• ИСХОДНЫЙ ТЕКСТ:
■ ■ ■

Бывавший в доме Боткина Балакирев в это время объединял вокруг себя трех талантливых юношей, которые были и учениками, и друзьями его. Это были: Кюи, Мусоргский и Римский-Корсаков. Знакомство с Балакиревым было значимо для Бородина тем, что тот первым указал ему, что настоящее его дело – композиторство. До этой встречи Бородин считал себя только дилетантом в музыке. Получив поддержку от Балакирева, он взялся за свою первую симфонию. Она сочинялась трудно и была окончена только в 1867 году. В этот период в Петербурге было много возможностей послушать первоклассную музыку русских и европейских композиторов. Под влиянием концертов Бесплатной музыкальной школы, которую основали Г. Я. Ломакин и М. А. Балакирев в 1862 году, Бородин превратился в композитора, у которого очень сильно и талантливо проявился русский и восточный элемент.
Едва закончив симфонию, Бородин с увлечением принялся за сочинение вокальных произведений. В это время все его друзья по кружку увлеклись сочинением романсов и опер. Бородин тоже поддался этому настроению, принялся за оперу и сочинил несколько романсов.
Первая симфония Бородина впервые была исполнена в концерте Русского музыкального общества 4 января 1869 года под управлением Балакирева.

■ ■ ■

• РАЗДЕЛ ДАННЫХ:

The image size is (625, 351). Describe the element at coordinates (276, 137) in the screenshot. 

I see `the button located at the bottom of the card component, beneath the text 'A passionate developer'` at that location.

■ ■ ■

• ЗАДАЧА 1: В каком году, согласно исходному тексту, была окончена первая симфония Бородина?
• ЗАДАЧА 2:
Определите, согласуются ли утверждения (a), (b) и (c) с исходным текстом. На каждое ответьте «да» или «нет» и приведите решающие слова текста точной цитатой.
(a) Бесплатную музыкальную школу основали Ломакин и Балакирев в 1862 году.
(b) Первая симфония Бородина впервые прозвучала под управлением Римского-Корсакова.
(c) До встречи с Балакиревым Бородин считал себя профессиональным композитором.
Отвечайте, опираясь только на исходный текст.

• РЕЗУЛЬТАТ ЗАДАЧИ 1: В 1867 году.

• РЕЗУЛЬТАТ ЗАДАЧИ 2:
(a) Да: «которую основали Г. Я. Ломакин и М. А. Балакирев в 1862 году».
(b) Нет: «под управлением Балакирева».
(c) Нет: «До этой встречи Бородин считал себя только дилетантом в музыке».